Edelweiss forays into Bangalore to finance housing

Leading financial services group company Edelweiss Housing Finance Ltd (EHFL) has entered the lucrative Bangalore market to provide home loans as the tech hub accounts for about 70 percent of the housing finance in Karnataka.
“Bangalore is amongst the top residential markets in the country after Mumbai and Delhi. In view of the potential growth of the resilient IT industry and increasing migration, demand for housing in this tech hub will remain robust,” EHFL chief executive Anil Kothuri told reporters here Monday.
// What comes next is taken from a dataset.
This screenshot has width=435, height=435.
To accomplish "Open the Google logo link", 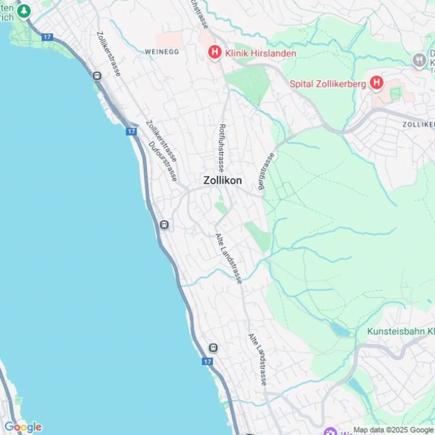I will [23, 427].
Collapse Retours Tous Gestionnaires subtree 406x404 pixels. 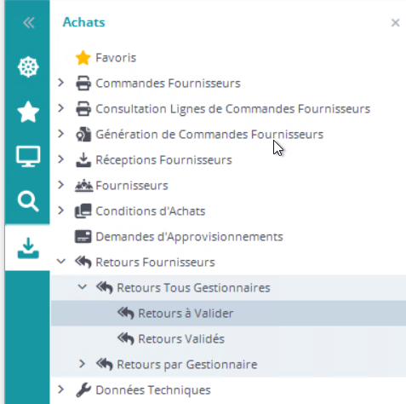click(83, 287)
After securing license in September 2010, the housing finance arm has disbursed Rs.200 crore as home loans at fixed and variable rates during the six months of its operations in last fiscal (2010-11) and has set a target of disbursing about Rs.1,000 crore this fiscal (2011-12) in the three cities and six more cities where it plans to commence operations during the year.
“Our approach is based on offering differentiate products and an internet based sales process for applicants. We offer home loans repayable over 25 years in the long-term and against property up to 80 percent of the value,” Kothuri said.
With operating margins under pressure in housing finance, the company’s interest rates are on par with the industry in a narrow band starting with 10.5 percent per annum.
As demand for housing will remain strong in cities across the country due to rising incomes, demographic dividend and increasing urbanisation, the retail housing finance market size is projected to double over the next five years to Rs.3 trillion from Rs.1.5 trillion currently.
“We expect to capture around two percent of the Bangalore market over the next five years, which will give us a loan book of about Rs.1,000 crore by 2015,” Kothuri said.
Of the Rs.150,000 crore (Rs.1.5 trillion) disbursed as home loans across the country last fiscal, about Rs.10,000 crore were disbursed across Karnataka, with Bangalore accounting for 70 percent of it and Mysore about 50 percent of the remaining 30 percent loan amount.
“Mortgage market is still at nascent stage in India for various factors due to lack of regulation in the housing sector. As against 70 percent in the US, 15 percent in Singapore, penetration of mortgage loans is a mere 5 percent in India,” Kothuri noted.